**WHAT TO PRODUCE:**
Please set down, unchanged, each line from the one with "Image resolution: width=1568" to the final line of the data below, both included. Drop the pictures.
Start of DATASET RECORDS
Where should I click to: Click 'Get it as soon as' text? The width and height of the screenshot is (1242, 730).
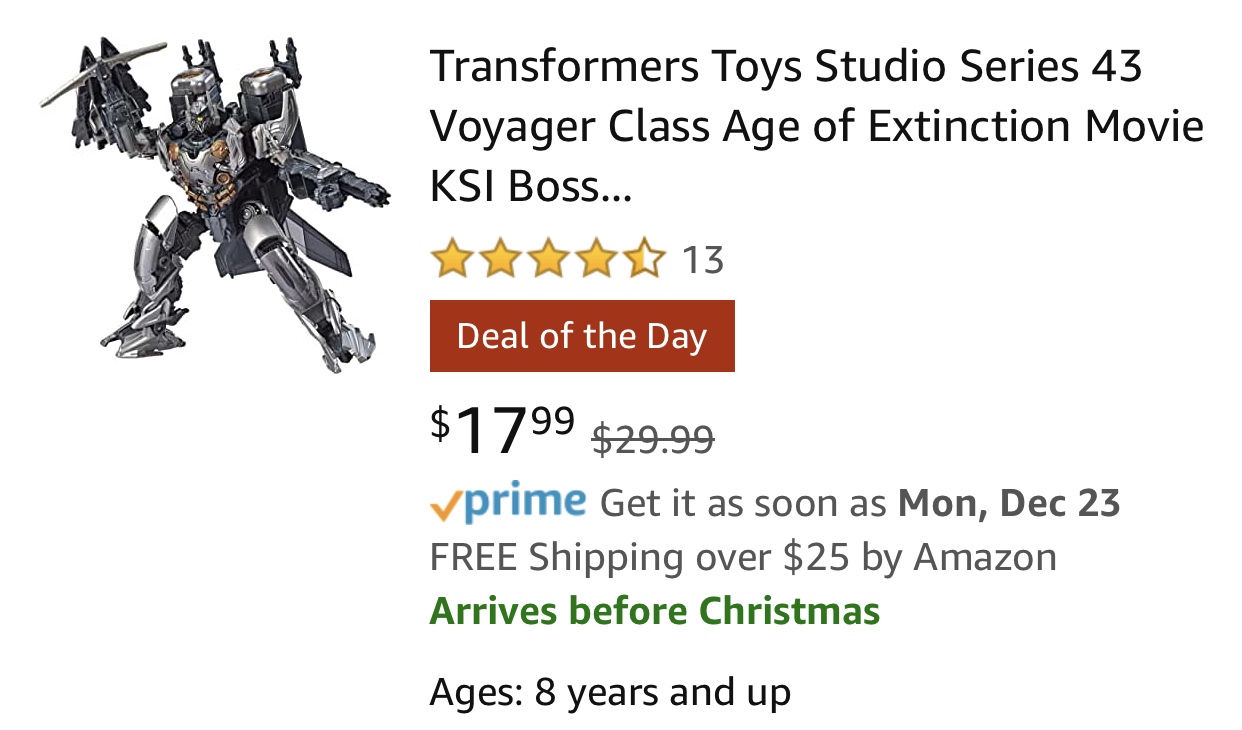[743, 503]
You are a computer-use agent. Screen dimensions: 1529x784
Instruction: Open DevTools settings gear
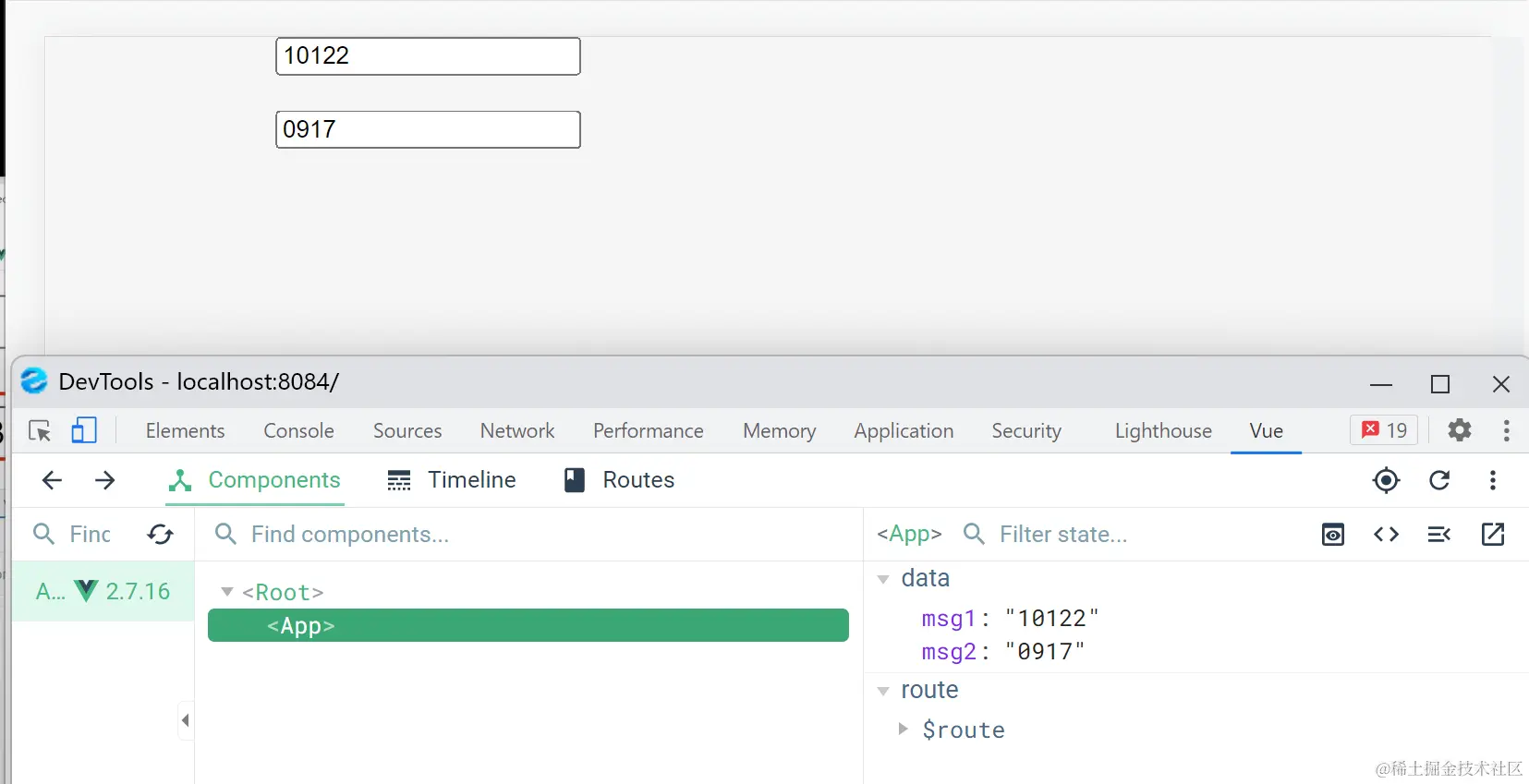(x=1460, y=430)
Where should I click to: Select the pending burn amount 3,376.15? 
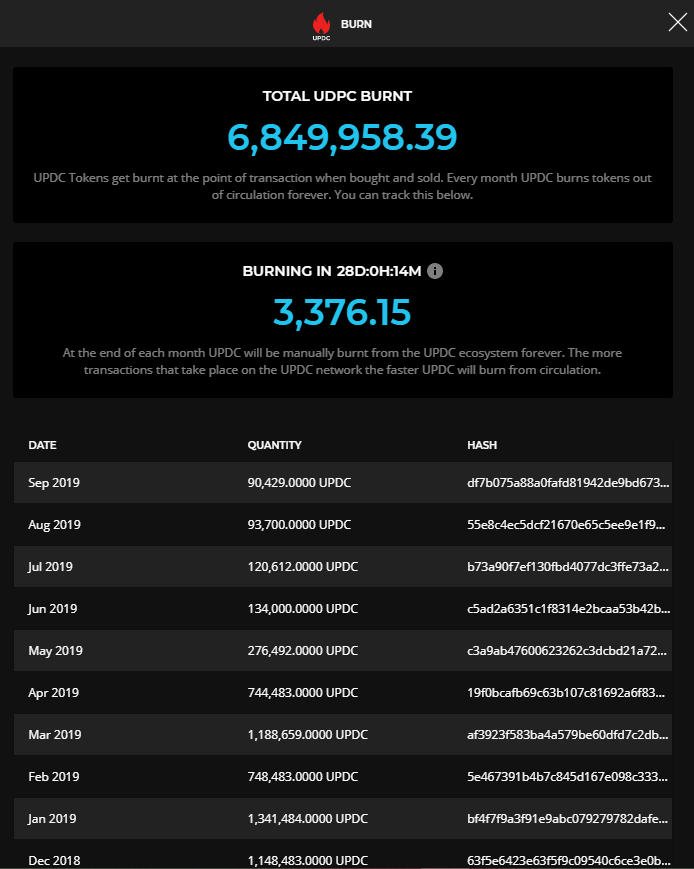[342, 313]
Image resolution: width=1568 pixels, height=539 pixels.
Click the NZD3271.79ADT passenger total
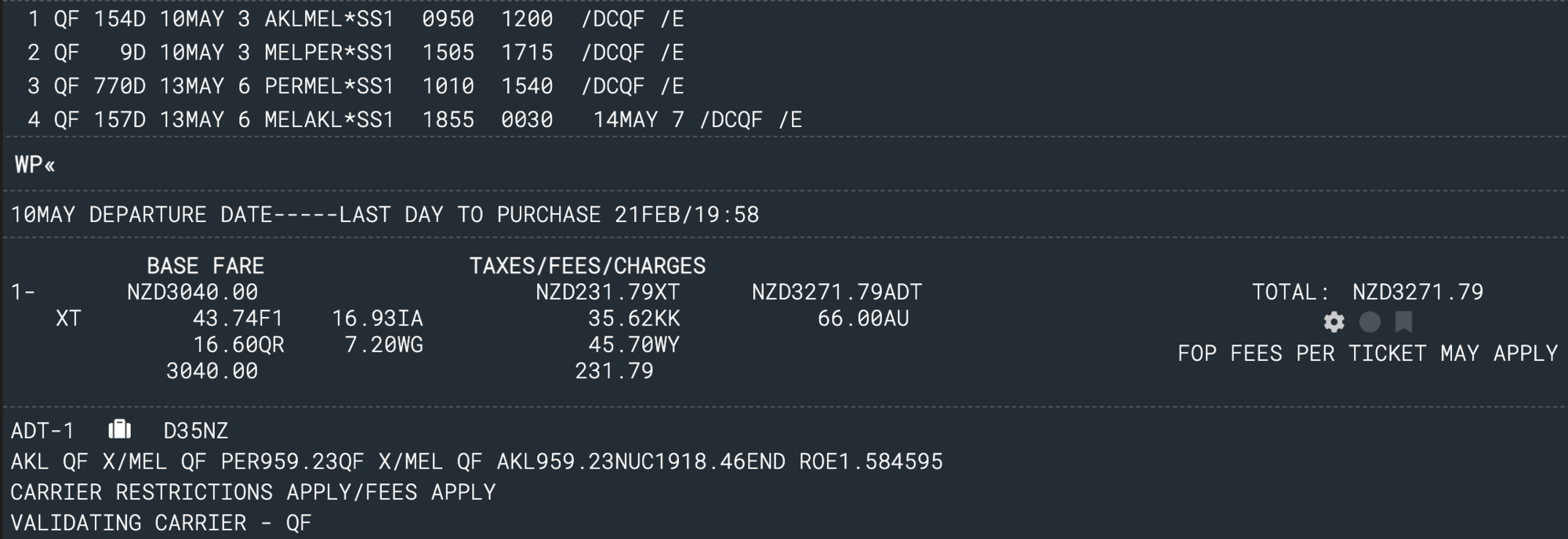click(837, 292)
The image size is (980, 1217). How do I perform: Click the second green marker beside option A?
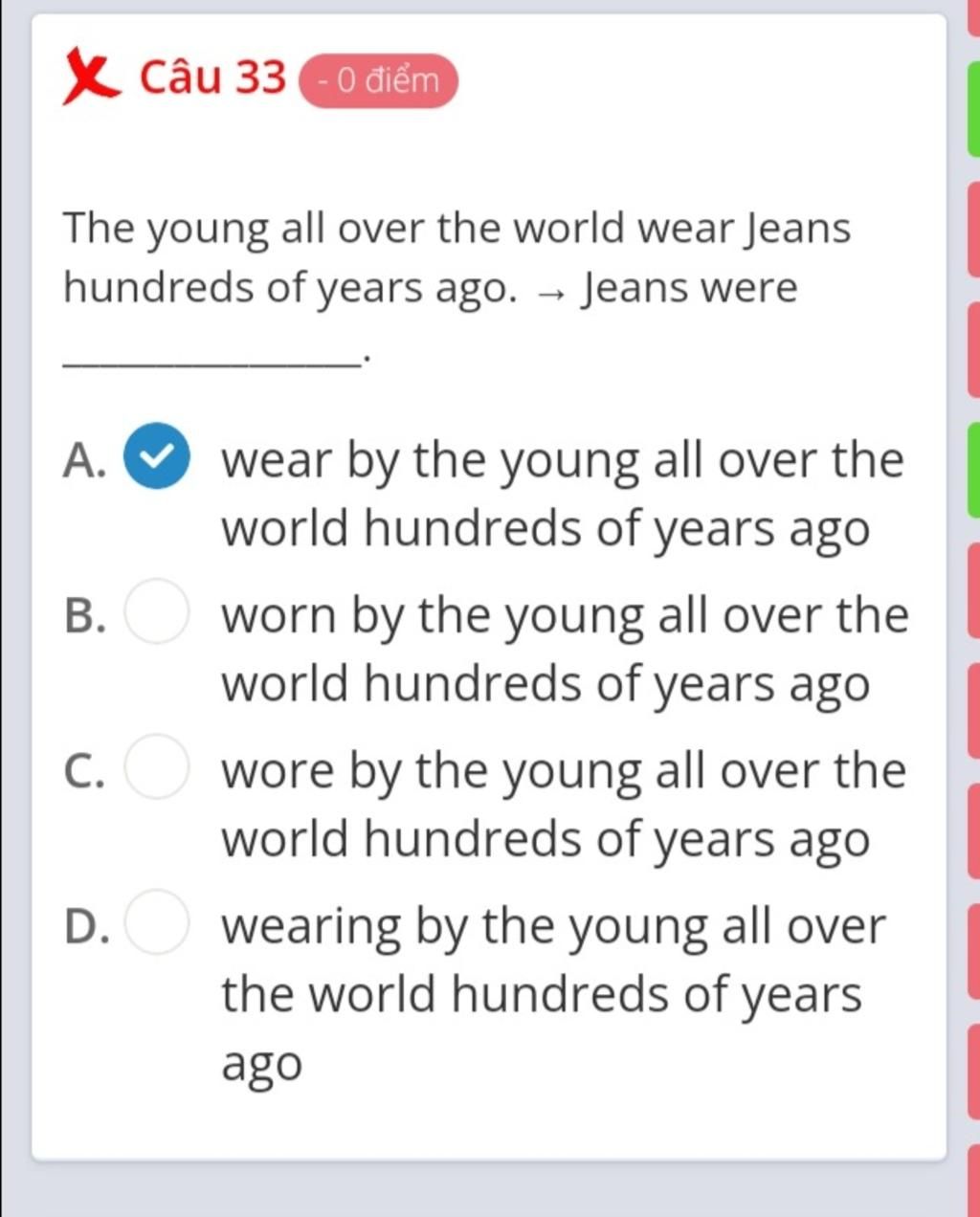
End of DATASET RECORDS
**OUTPUT:**
Image resolution: width=1568 pixels, height=539 pixels.
Click the NZD3271.79ADT passenger total
click(837, 292)
The image size is (980, 1217). How do I perform: Click the second green marker beside option A?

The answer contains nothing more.